* _Source records_:

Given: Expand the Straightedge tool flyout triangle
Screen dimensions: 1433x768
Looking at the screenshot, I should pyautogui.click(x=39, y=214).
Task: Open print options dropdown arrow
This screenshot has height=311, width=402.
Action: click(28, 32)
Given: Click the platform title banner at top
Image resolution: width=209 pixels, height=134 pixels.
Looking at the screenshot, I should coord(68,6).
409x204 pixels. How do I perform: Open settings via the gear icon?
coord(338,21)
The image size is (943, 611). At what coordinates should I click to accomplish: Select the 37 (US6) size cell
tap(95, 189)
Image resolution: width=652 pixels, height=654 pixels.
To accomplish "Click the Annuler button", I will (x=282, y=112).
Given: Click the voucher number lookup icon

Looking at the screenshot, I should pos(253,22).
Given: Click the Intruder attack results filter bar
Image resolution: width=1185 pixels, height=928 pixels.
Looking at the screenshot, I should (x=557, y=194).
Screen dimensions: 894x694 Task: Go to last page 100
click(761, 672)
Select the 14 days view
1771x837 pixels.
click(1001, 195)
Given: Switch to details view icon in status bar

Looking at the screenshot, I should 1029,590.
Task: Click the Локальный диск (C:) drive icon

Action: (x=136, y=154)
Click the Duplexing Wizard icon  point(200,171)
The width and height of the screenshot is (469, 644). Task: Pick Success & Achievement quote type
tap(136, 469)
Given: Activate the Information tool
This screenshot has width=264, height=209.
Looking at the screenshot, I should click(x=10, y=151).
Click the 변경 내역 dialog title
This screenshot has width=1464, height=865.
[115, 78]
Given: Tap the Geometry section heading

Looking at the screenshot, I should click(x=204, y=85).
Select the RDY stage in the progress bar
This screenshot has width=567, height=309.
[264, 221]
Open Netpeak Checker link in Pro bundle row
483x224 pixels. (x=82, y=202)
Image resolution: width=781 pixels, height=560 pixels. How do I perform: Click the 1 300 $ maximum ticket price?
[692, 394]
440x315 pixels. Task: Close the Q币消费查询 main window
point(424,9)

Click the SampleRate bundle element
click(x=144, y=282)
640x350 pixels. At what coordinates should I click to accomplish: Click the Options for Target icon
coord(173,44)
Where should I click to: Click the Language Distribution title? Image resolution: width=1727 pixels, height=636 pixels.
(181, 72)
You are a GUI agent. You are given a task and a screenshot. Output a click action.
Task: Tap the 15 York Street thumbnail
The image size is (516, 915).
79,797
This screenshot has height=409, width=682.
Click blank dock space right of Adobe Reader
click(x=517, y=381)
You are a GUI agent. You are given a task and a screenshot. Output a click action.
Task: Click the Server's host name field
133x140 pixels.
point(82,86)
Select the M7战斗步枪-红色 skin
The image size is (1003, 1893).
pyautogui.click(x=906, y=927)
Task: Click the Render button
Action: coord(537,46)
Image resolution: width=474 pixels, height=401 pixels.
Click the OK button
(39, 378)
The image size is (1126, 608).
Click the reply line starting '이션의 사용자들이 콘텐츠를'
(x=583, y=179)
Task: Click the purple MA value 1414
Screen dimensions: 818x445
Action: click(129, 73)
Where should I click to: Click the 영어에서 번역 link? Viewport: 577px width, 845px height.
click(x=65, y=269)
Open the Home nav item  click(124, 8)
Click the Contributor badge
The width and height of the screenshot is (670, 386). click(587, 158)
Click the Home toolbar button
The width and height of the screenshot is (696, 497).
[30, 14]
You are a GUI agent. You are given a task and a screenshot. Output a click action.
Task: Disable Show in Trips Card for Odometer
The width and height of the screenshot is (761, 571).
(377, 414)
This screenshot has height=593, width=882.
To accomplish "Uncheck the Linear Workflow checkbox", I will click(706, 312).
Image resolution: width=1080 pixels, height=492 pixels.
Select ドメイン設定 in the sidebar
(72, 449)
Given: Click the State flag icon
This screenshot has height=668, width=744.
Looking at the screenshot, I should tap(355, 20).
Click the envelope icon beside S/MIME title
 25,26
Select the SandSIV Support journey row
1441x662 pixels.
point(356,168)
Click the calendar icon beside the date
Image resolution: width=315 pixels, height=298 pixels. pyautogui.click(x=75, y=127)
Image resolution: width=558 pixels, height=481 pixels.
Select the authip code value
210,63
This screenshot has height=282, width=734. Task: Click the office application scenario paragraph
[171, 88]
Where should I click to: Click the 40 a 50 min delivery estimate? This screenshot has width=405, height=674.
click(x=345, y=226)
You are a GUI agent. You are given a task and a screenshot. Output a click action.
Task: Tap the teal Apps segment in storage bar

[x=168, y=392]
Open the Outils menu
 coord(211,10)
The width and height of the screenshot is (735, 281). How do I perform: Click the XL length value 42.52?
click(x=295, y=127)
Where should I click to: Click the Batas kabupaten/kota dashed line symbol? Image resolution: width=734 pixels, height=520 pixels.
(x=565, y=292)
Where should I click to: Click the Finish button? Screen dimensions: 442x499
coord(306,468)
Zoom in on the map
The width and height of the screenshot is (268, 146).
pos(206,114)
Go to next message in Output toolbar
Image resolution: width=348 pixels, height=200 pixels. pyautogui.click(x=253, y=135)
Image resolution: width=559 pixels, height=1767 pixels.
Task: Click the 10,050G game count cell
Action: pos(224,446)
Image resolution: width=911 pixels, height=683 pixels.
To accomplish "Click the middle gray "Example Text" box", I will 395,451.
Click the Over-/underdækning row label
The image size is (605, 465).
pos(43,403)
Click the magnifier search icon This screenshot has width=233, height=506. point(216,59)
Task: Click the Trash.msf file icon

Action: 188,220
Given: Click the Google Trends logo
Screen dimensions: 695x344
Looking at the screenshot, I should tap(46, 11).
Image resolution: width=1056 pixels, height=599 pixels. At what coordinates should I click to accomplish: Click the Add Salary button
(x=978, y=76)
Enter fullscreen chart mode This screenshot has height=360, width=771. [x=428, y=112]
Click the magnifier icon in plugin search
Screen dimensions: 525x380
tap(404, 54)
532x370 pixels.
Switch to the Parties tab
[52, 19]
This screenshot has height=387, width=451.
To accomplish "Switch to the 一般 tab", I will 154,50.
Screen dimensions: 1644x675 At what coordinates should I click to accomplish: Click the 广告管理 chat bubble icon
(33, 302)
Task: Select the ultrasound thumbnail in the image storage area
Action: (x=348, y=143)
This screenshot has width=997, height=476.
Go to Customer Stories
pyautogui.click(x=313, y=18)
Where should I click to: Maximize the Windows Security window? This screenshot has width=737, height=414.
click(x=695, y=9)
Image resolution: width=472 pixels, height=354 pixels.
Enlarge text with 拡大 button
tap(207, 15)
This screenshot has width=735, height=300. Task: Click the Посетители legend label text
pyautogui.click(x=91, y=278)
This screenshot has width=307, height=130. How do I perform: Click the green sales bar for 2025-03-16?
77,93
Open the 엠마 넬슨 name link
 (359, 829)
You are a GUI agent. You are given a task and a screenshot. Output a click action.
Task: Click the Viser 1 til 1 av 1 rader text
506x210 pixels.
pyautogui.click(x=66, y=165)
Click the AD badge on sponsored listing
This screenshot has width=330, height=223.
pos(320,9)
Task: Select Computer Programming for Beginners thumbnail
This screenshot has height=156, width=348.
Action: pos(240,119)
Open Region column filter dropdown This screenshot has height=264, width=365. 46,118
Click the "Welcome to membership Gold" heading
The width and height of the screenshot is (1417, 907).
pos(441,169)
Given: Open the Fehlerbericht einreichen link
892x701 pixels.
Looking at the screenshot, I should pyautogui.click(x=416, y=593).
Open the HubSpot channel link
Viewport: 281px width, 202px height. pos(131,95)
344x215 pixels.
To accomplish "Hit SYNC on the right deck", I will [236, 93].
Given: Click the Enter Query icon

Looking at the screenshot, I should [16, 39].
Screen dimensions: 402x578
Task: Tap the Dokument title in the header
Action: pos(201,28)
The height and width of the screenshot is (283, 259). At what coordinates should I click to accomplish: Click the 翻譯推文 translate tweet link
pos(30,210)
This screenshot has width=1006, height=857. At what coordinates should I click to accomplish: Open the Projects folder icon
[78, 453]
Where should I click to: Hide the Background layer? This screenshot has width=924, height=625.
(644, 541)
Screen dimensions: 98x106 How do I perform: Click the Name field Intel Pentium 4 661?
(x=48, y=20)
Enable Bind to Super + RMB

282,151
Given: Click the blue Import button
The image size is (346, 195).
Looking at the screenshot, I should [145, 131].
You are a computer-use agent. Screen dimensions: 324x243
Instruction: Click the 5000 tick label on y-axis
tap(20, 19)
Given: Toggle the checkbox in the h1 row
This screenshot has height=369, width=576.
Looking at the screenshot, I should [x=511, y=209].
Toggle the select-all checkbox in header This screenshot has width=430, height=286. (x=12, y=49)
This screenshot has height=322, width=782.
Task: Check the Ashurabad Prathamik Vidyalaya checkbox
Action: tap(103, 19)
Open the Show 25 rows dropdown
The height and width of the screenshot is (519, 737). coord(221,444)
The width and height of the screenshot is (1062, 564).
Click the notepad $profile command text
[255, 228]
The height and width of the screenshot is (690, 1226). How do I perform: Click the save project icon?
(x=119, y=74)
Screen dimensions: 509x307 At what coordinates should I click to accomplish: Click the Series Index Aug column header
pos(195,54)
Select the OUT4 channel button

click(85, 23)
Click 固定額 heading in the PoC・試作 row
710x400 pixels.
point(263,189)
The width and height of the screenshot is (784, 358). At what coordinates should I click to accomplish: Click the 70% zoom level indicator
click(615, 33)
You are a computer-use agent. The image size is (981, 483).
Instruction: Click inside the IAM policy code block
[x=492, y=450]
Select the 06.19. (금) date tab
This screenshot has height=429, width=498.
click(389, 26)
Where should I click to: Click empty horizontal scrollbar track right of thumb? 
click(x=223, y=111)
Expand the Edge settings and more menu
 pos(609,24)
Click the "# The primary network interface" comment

* _Task_:
In the entries above, please find the line with "Click blank dock space right of Adobe Reader" and the line with "Select the M7战斗步枪-红色 skin", then write out exactly those two lines and every line between them, and nothing more.

* _Output below_:
Click blank dock space right of Adobe Reader
click(x=517, y=381)
You are a GUI agent. You are given a task and a screenshot. Output a click action.
Task: Click the Server's host name field
133x140 pixels.
point(82,86)
Select the M7战斗步枪-红色 skin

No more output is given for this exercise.